_Task brief_
With no edits of any kind, print each record that follows.

_Dataset extract_
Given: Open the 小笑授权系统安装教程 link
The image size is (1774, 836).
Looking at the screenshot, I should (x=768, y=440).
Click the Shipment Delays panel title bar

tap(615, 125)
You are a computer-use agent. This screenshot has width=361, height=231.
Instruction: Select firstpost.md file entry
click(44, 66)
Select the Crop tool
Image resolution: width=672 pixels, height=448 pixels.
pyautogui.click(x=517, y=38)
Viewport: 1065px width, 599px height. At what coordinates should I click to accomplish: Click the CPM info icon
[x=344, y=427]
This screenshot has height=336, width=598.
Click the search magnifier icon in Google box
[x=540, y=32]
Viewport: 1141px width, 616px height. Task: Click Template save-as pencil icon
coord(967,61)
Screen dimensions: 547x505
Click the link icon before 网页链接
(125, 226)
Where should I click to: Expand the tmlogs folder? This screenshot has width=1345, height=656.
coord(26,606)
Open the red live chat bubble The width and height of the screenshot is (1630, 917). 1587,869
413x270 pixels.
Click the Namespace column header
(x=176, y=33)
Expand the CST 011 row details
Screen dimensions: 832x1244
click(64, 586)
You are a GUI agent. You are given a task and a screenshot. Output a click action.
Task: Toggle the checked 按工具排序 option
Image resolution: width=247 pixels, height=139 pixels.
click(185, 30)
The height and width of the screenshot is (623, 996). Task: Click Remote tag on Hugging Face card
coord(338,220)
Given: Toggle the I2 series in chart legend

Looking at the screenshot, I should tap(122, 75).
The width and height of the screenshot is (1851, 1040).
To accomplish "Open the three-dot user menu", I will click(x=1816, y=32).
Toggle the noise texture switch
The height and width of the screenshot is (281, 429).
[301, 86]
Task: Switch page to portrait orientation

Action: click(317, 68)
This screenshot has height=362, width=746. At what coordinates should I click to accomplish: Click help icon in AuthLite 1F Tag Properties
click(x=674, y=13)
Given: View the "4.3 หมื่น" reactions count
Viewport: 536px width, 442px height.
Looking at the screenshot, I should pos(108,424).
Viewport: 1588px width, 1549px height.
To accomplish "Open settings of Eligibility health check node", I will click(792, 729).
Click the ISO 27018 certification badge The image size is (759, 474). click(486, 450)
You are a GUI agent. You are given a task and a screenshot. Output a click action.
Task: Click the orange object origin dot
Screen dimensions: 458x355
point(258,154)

_Your solution_
Given: Open the 小笑授权系统安装教程 link
The image size is (1774, 836).
Looking at the screenshot, I should (x=768, y=440).
Click the Shipment Delays panel title bar

tap(615, 125)
You are a computer-use agent. This screenshot has width=361, height=231.
Instruction: Select firstpost.md file entry
click(44, 66)
Select the Crop tool
Image resolution: width=672 pixels, height=448 pixels.
pyautogui.click(x=517, y=38)
Viewport: 1065px width, 599px height. At what coordinates should I click to accomplish: Click the CPM info icon
[x=344, y=427]
This screenshot has height=336, width=598.
Click the search magnifier icon in Google box
[x=540, y=32]
Viewport: 1141px width, 616px height. Task: Click Template save-as pencil icon
coord(967,61)
Screen dimensions: 547x505
Click the link icon before 网页链接
(125, 226)
Where should I click to: Expand the tmlogs folder? This screenshot has width=1345, height=656.
coord(26,606)
Open the red live chat bubble The width and height of the screenshot is (1630, 917). 1587,869
413x270 pixels.
Click the Namespace column header
(x=176, y=33)
Expand the CST 011 row details
Screen dimensions: 832x1244
click(64, 586)
You are a GUI agent. You are given a task and a screenshot. Output a click action.
Task: Toggle the checked 按工具排序 option
Image resolution: width=247 pixels, height=139 pixels.
click(185, 30)
The height and width of the screenshot is (623, 996). Task: Click Remote tag on Hugging Face card
coord(338,220)
Given: Toggle the I2 series in chart legend

Looking at the screenshot, I should tap(122, 75).
The width and height of the screenshot is (1851, 1040).
To accomplish "Open the three-dot user menu", I will click(x=1816, y=32).
Toggle the noise texture switch
The height and width of the screenshot is (281, 429).
[301, 86]
Task: Switch page to portrait orientation

Action: click(317, 68)
This screenshot has height=362, width=746. At what coordinates should I click to accomplish: Click help icon in AuthLite 1F Tag Properties
click(x=674, y=13)
Given: View the "4.3 หมื่น" reactions count
Viewport: 536px width, 442px height.
Looking at the screenshot, I should pos(108,424).
Viewport: 1588px width, 1549px height.
To accomplish "Open settings of Eligibility health check node", I will click(792, 729).
Click the ISO 27018 certification badge The image size is (759, 474). click(486, 450)
You are a GUI agent. You are given a task and a screenshot. Output a click action.
Task: Click the orange object origin dot
Screen dimensions: 458x355
point(258,154)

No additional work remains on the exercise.